WHAT THIS EXERCISE ASKS
A: Can you copy everything in the post on extremism from "There are believed" down to "really is ENOUGH.", word for word?
B: Could you pick up the post on extremism after its last sentence and carry it further?

SOURCE EXTRACT
=-=-=-=-=

No, we aren't Nazi Germany, and unless you are an Islamic extremist - your rights will remain intact.  And It's nothing like rounding up people 'you don't like' - as you well know and despite your hyperbole. Quit spinning.

It's about rounding up known jihadis who have been fighting and trying to kill our forces abroad.  They are called TRAITORS and it is beyond absurd that the are freely wandering our streets.
There are believed to be at least a thousand of them in the UK - 400 of them in London alone, as well as the thousands of known extremists - who are busy brainwashing and recruiting new extremists daily under our very noses - and whom we do not want to wait upon until they actually blow our children into little pieces.

I realise that Terrorism and the terrible deaths and maiming that ensue are unimportant to someone who lives in a backwater and who becomes alarmed if they see a police car with its siren going, but for those of us who live in the targeted cities, it IS a big deal and PREVENTION is what is required now - not reacting to each and every attack and dead child with kumbaya and candles. Enough really is ENOUGH.

You lefties have fought against and hamstrung all efforts at dealing with extremism - you seem to WANT to wait until they blow us up.
When they do that, they invariably kill themsleves AND inspire others to do the same. There is no justice in this. You cannot seek justice against dead jihadis.

=-=-=-=-=

DATA EXCERPT
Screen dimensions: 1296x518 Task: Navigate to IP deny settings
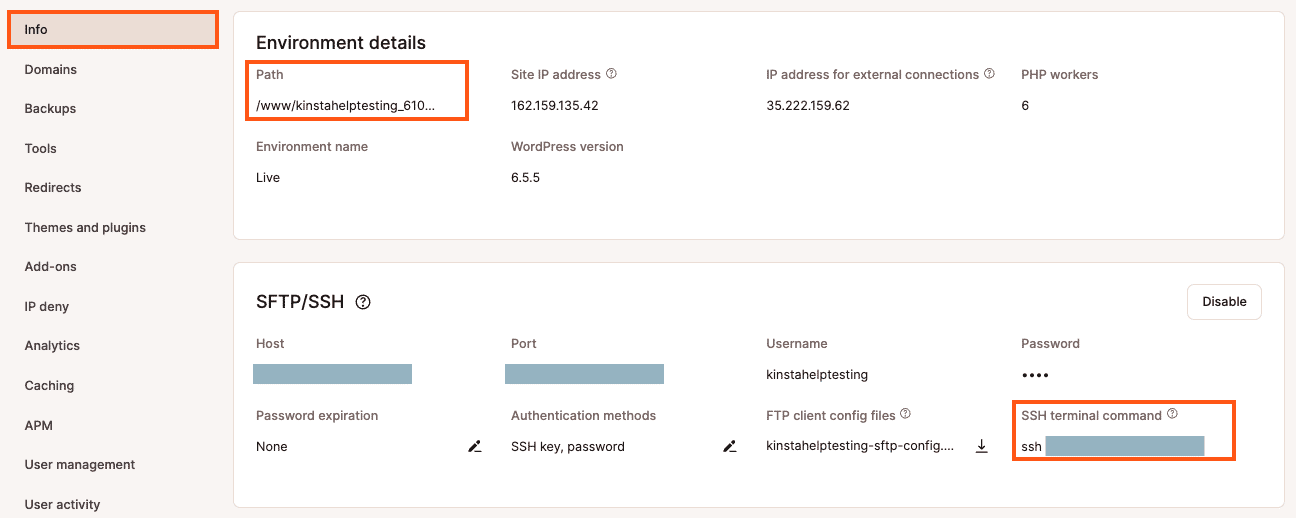[x=47, y=306]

=-=-=-=-=

ANSWERS TO THE TASKS
A:
There are believed to be at least a thousand of them in the UK - 400 of them in London alone, as well as the thousands of known extremists - who are busy brainwashing and recruiting new extremists daily under our very noses - and whom we do not want to wait upon until they actually blow our children into little pieces.

I realise that Terrorism and the terrible deaths and maiming that ensue are unimportant to someone who lives in a backwater and who becomes alarmed if they see a police car with its siren going, but for those of us who live in the targeted cities, it IS a big deal and PREVENTION is what is required now - not reacting to each and every attack and dead child with kumbaya and candles. Enough really is ENOUGH.

B:
So you can thank yourselves for bringing us to this place - with your handwringing about the rights of extremists at the expense of the right to life of children and the innocent, and your simultaneous demands for open boarders in order to let all and sundry into our country - even 'child refugees' who are clearly 30 year old men! I really hope your nonsnense has had its day.

Things have clearly changed now too, in that the security services are less likely to be able to intercept and stop attacks that require no planning whatsoever on the part of the Islamist scum - beyond hiring a van and grabbing the kitchen knives.  You and your ilk want to wait until they do that, the rest of us want to STOP THEM.

If it helps, you can think of this as an intervention similar to that which stops the suicidal from killing themsleves. You know this happens daily and that it's perfectly legal, right? And, as an added bonus, we will be saving the lives of the innocent children and adults the Islamist pigs insist on taking with them - for the glory of Allah. Oh, and we can also attempt to deradicalise them at the same time. Win Win.

There are, btw, many countries that lock up their extremists in compounds and utilise programmes to deradicalise and rehabilitate them - conducted by Imams and psychiatrists etc. The West - the UK included - is watching with interest. These nations are fed up waiting for the Islamist scum to kill their children and are taking proactive preventative steps - just as we should be doing.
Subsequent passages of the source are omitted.